Companion Data for the book The Data Preparation Journey: Finding Your Way With R
-
The book is published with CRC Press as part of The Data Science Series.
-
The web edition of the current version of the book is available here
To download and install the {dpjr} package, you will need the {remotes} package:
install.packages("remotes")
remotes::install_github("monkmanmh/dpjr")
Once you have {dpjr} installed, load it using the library()
function:
library(dpjr)
There are two groups of datasets in the package: pre-rendered? tables, and raw files.
The convenience function dpjr_data()
generates the path to the raw
data file, independent of the specific location on the user’s computer.
For example, to read the CSV file “mpg.csv”:
df_mtcars <- read.csv(dpjr::dpjr_data("mpg.csv"))

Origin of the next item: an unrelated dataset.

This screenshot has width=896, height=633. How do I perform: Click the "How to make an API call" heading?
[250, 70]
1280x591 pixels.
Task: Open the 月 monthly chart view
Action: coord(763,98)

An alternative to this approach is to access files using the
system.file()
function.
Example:
system.file("extdata", package = "dpjr")
system.file("extdata", "mpg.csv", package = "dpjr")
read.csv(system.file("extdata", "mpg.csv", package = "dpjr"))
A list of the the raw data files can be found in the vignette “Data list”.
The data files in this package that are created by Martin Monkman and are licensed under
Creative Commons Attribution-NonCommercial-ShareAlike 2.5 Canada License.
Data files sourced from elsewhere are licensed under a variety of open licenses; see the “Data licenses” vignette for details.
Updated 2024-05-25